BEGIN MATERIAL FOR THIS TASK

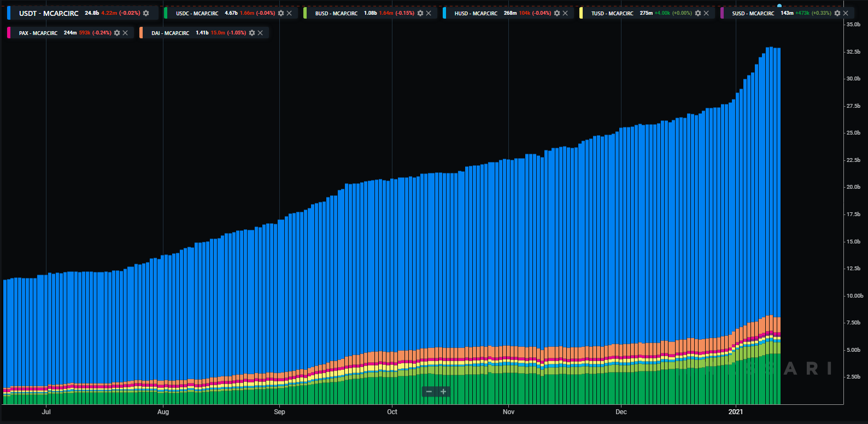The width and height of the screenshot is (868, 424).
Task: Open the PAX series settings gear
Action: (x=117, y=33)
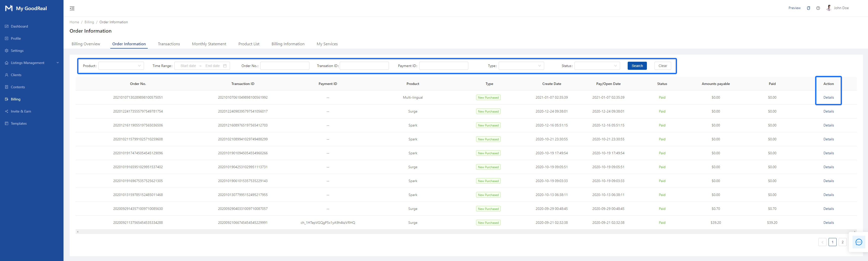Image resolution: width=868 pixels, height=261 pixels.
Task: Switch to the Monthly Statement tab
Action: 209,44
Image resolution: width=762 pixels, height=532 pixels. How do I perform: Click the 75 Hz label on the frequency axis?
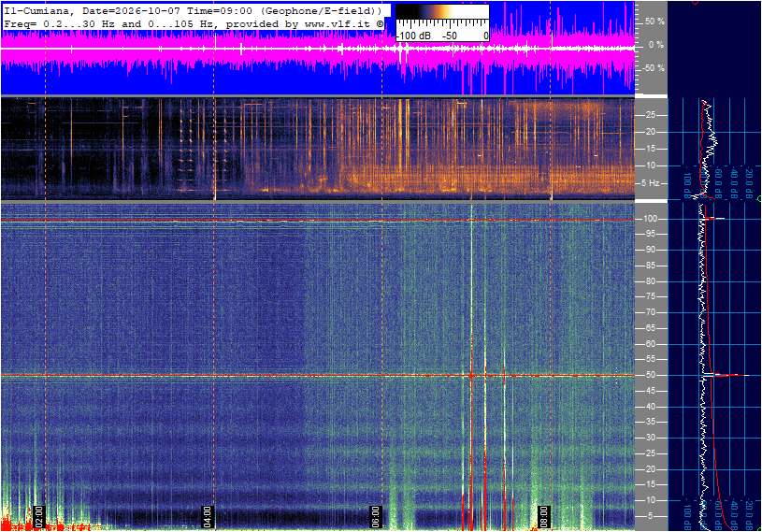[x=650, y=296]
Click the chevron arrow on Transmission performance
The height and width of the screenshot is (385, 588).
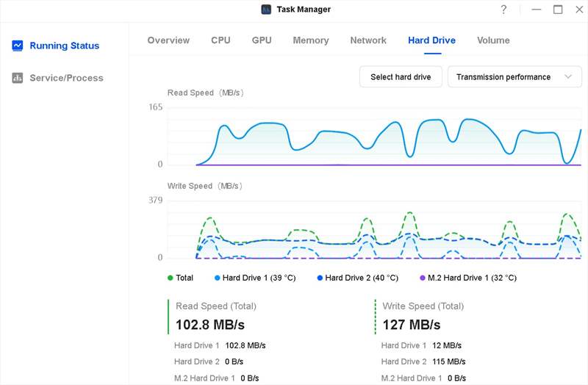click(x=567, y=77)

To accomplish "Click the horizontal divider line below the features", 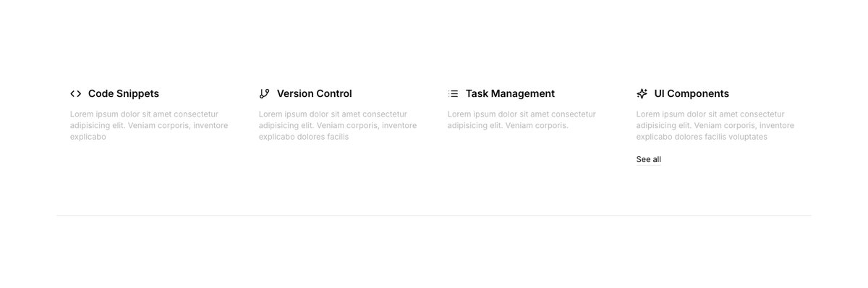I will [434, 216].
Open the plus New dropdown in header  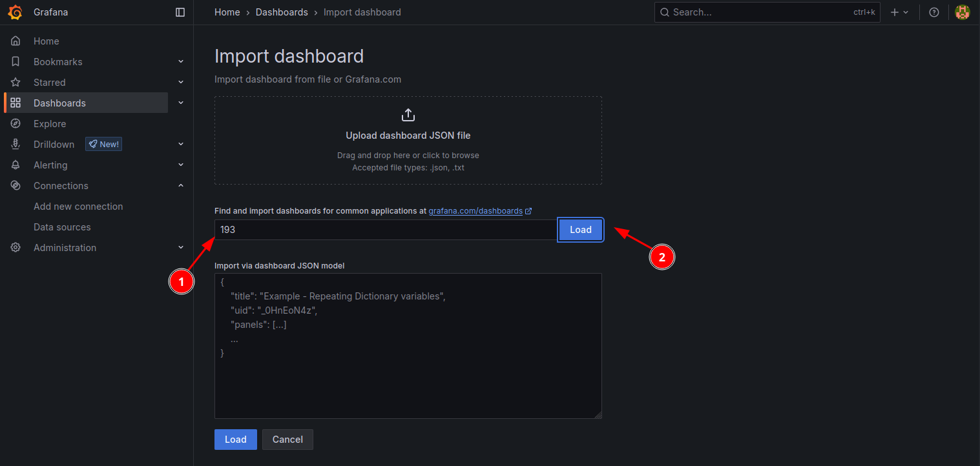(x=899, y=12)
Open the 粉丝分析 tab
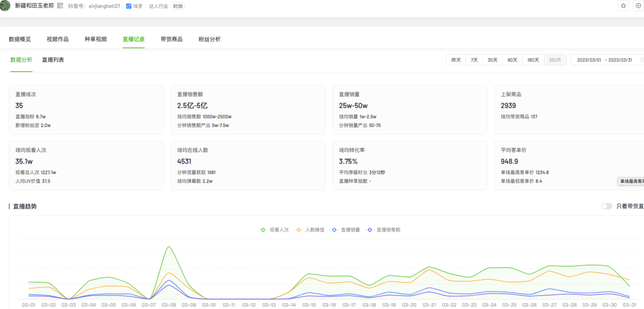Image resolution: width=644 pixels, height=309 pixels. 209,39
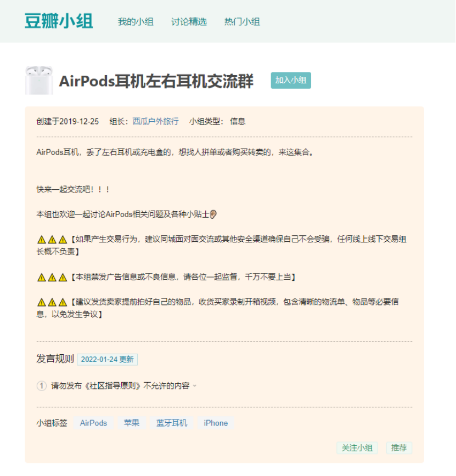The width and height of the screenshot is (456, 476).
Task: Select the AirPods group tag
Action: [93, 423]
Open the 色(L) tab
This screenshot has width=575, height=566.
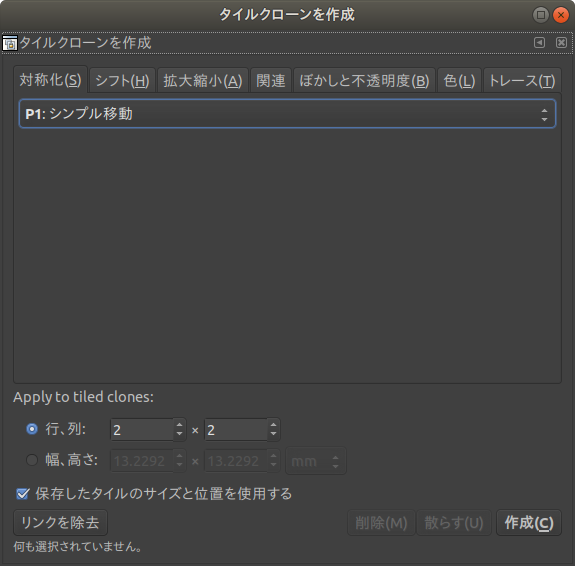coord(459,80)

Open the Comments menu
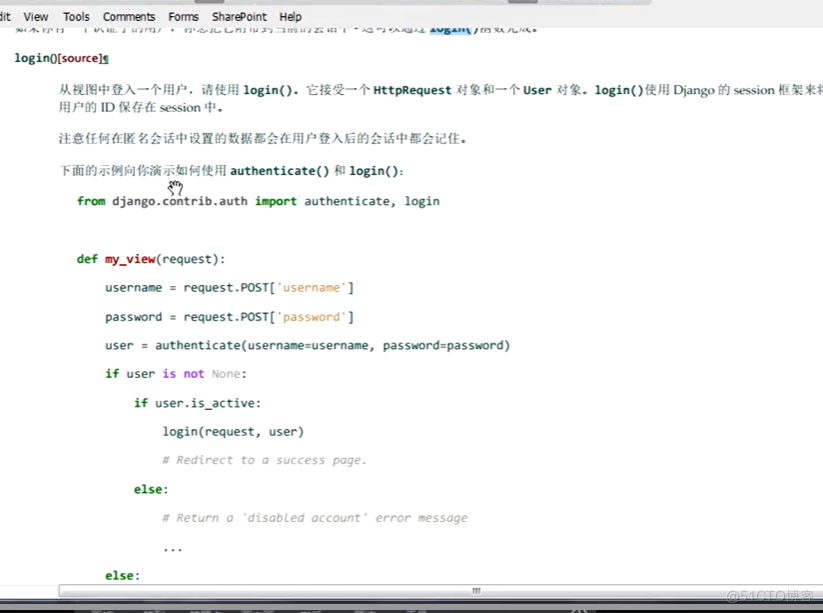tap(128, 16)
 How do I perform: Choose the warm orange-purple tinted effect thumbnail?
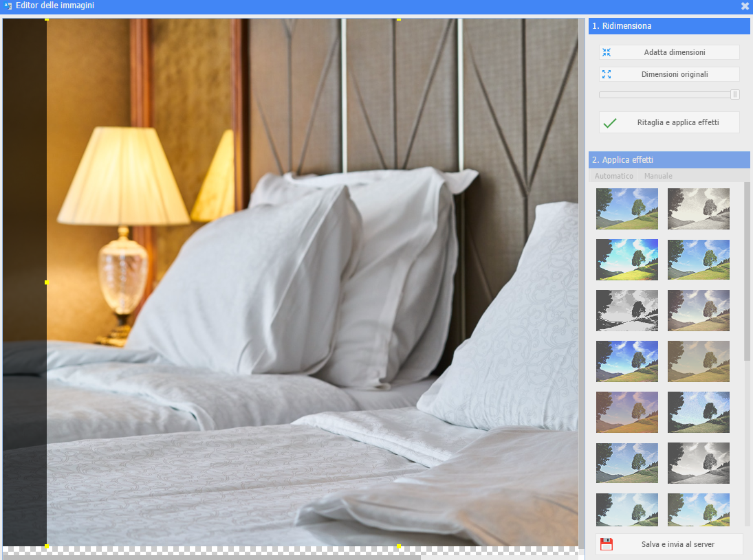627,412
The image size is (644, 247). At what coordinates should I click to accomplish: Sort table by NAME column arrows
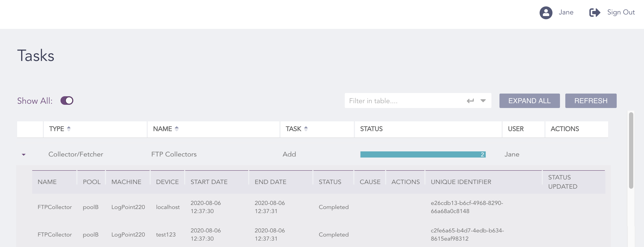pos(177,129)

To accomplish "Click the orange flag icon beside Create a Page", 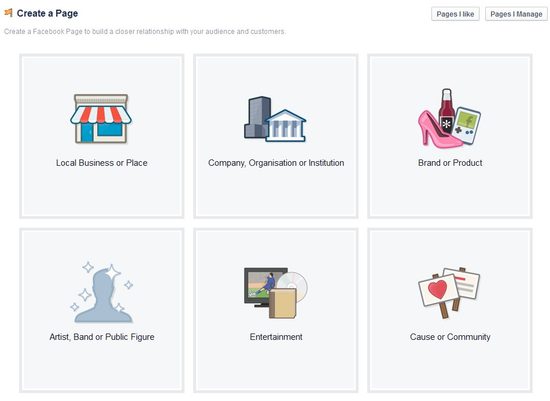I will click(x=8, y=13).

END MATERIAL FOR THIS TASK
BEGIN MATERIAL FOR THIS TASK

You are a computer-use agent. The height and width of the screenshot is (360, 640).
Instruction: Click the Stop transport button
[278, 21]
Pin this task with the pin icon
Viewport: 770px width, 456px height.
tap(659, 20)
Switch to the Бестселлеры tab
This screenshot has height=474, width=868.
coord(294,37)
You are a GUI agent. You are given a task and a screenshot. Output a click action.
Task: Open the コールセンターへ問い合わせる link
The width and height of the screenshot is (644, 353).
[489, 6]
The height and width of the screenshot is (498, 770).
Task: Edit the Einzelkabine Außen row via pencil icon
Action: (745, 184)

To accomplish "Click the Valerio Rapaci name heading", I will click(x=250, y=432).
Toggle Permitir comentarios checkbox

END MATERIAL FOR THIS TASK
BEGIN MATERIAL FOR THIS TASK

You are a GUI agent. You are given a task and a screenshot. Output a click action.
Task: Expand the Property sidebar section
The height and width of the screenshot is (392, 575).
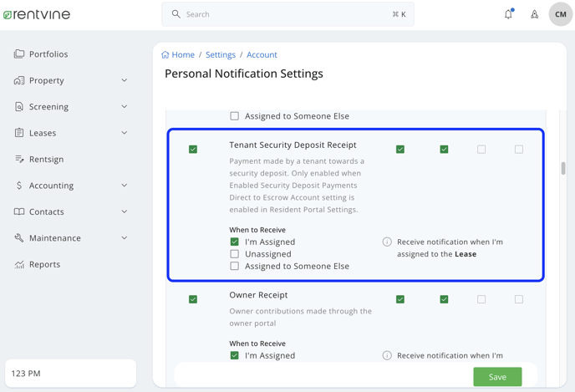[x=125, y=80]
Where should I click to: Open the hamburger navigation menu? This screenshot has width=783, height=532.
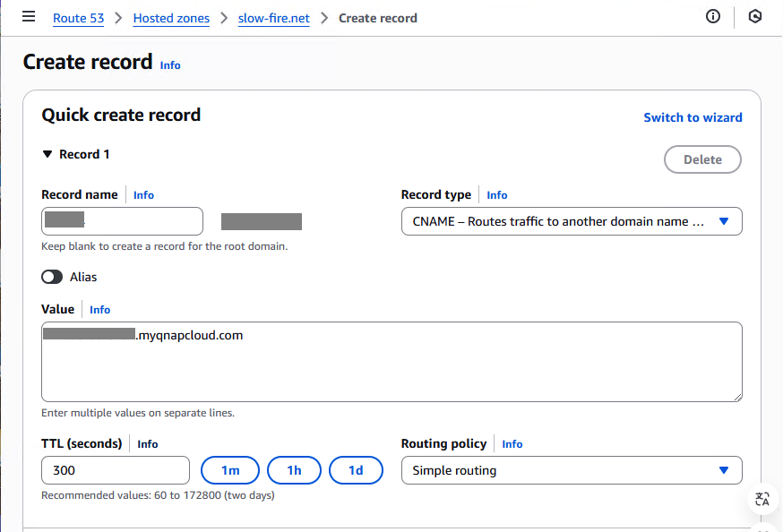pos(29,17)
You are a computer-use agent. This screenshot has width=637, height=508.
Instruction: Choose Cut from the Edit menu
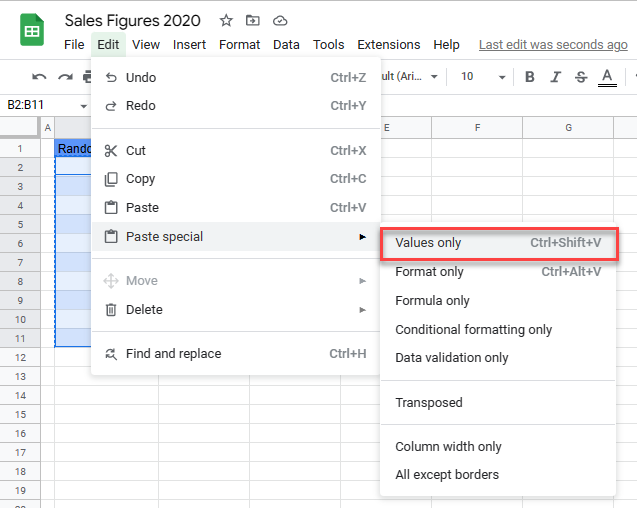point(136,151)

END MATERIAL FOR THIS TASK

(EXERCISE) Tally the lines above that hold "computer" and write the result as a lone number.

(ANSWER TO THE PROBLEM) 2